What you are asked to do — Extend the AEDT configuration script below, picking up after its final comment line; the data that follows the script is not part of it.

AEDT_VERSION = "2024.2"
NUM_CORES = 4
NG_MODE = False # Open AEDT UI when it is launched.

# Download example board.

temp_folder = tempfile.TemporaryDirectory(suffix=".ansys")
aedb = download_file(source="edb/ANSYS-HSD_V1.aedb", destination=temp_folder.name)
download_file(
source="spice", name="ferrite_bead_BLM15BX750SZ1.mod", destination=temp_folder.name
)

# ## Create configuration file
# This example uses a configuration file to set up the layout for analysis.
# Initialize and create an empty dictionary to host all configurations.

cfg = dict()

# Define model library paths.

cfg["general"] = {
"s_parameter_library": os.path.join(temp_folder.name, "touchstone"),
"spice_model_library": os.path.join(temp_folder.name, "spice"),
}

# ### Change via hole size and plating thickness

cfg["padstacks"] = {
"definitions": [
{"name": "v40h15-3", "hole_diameter": "0.2mm", "hole_plating_thickness": "25um"}
],
}

# ### Assign SPICE models

cfg["spice_models"] = [
{
"name": "ferrite_bead_BLM15BX750SZ1", # Give a name to the SPICE Mode.
"component_definition": "COIL-1008CS_V", # Part name of the components
"file_path": "ferrite_bead_BLM15BX750SZ1.mod", # File name or full file path to the SPICE file.
"sub_circuit_name": "BLM15BX750SZ1",
"apply_to_all": True, # If True, SPICE model is to be assigned to all components share the same part name.
# If False, only assign SPICE model to components in "components".
"components": [],
}
]

# ### Create voltage source
# Create a voltage source from a net.

Source excerpt —
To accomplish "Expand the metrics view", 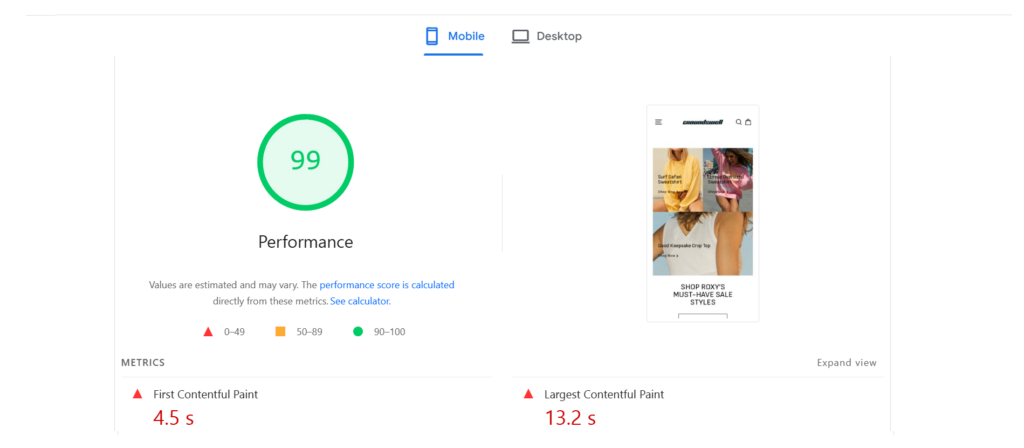I will 846,363.
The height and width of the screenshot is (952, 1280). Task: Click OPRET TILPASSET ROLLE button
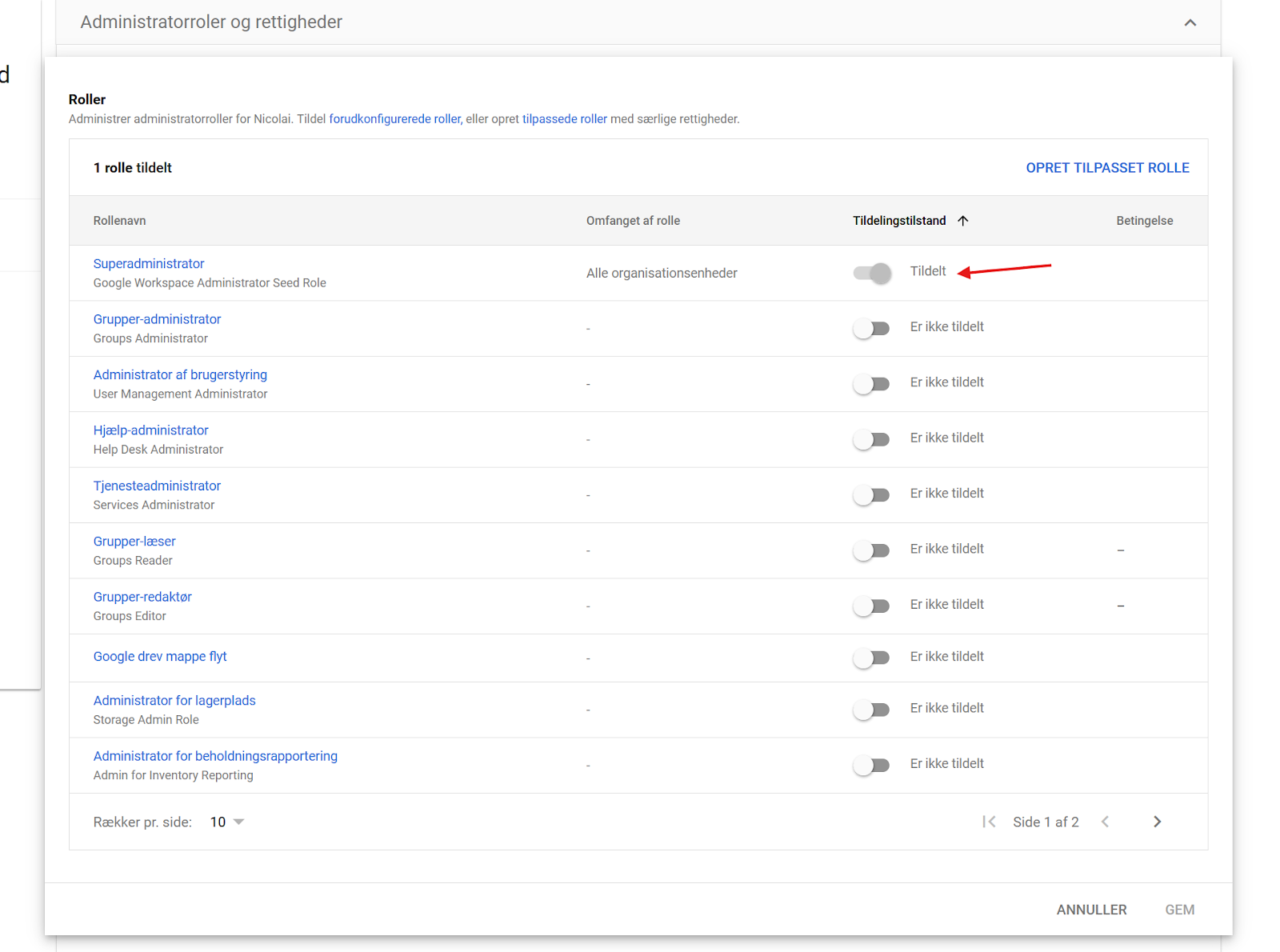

In response —
cfg["sources"] = [
{
"name": "VSOURCE_5V",
"reference_designator": "U4",
"type": "voltage",
"magnitude": 5,
"positive_terminal": {"net": "5V"},
"negative_terminal": {"net": "GND"},
}
]

# ### Create current sources
# Create current sources between the net and pin group.

cfg["pin_groups"] = [{"name": "J5_GND", "reference_designator": "J5", "net": "GND"}]

cfg["sources"].append(
{
"name": "J5_VCCR",
"reference_designator": "J5",
"type": "current",
"magnitude": 0.5,
"positive_terminal": {"net": "SFPA_VCCR"},
"negative_terminal": {
"pin_group": "J5_GND" # Defined in "pin_groups" section.
},
}
)
cfg["sources"].append(
{
"name": "J5_VCCT",
"reference_designator": "J5",
"type": "current",
"magnitude": 0.5,
"positive_terminal": {"net": "SFPA_VCCT"},
"negative_terminal": {
"pin_group": "J5_GND" # Defined in "pin_groups" section.
},
}
)

# ### Create SIwave DC analysis

cfg["setups"] = [{"name": "siwave_dc", "type": "siwave_dc", "dc_slider_position": 0}]

# ### Define cutout

cfg["operations"] = {
"cutout": {
"signal_list": ["SFPA_VCCR", "SFPA_VCCT", "5V"],
"reference_list": ["GND"],
"extent_type": "ConvexHull",
"expansion_size": 0.002,
"use_round_corner": False,
"output_aedb_path": "",
"open_cutout_at_end": True,
"use_pyaedt_cutout": True,
"number_of_threads": 4,
"use_pyaedt_extent_computing": True,
"extent_defeature": 0,
"remove_single_pin_components": False,
"custom_extent": "",
"custom_extent_units": "mm",
"include_partial_instances": False,
"keep_voids": True,
"check_terminals": False,
"include_pingroups": False,
"expansion_factor": 0,
"maximum_iterations": 10,
"preserve_components_with_model": False,
"simple_pad_check": True,
"keep_lines_as_path": False,
}
}

# ### Save configuration as a JSON file

pi_json = os.path.join(temp_folder.name, "pi.json")
with open(pi_json, "w") as f:
json.dump(cfg, f, indent=4, ensure_ascii=False)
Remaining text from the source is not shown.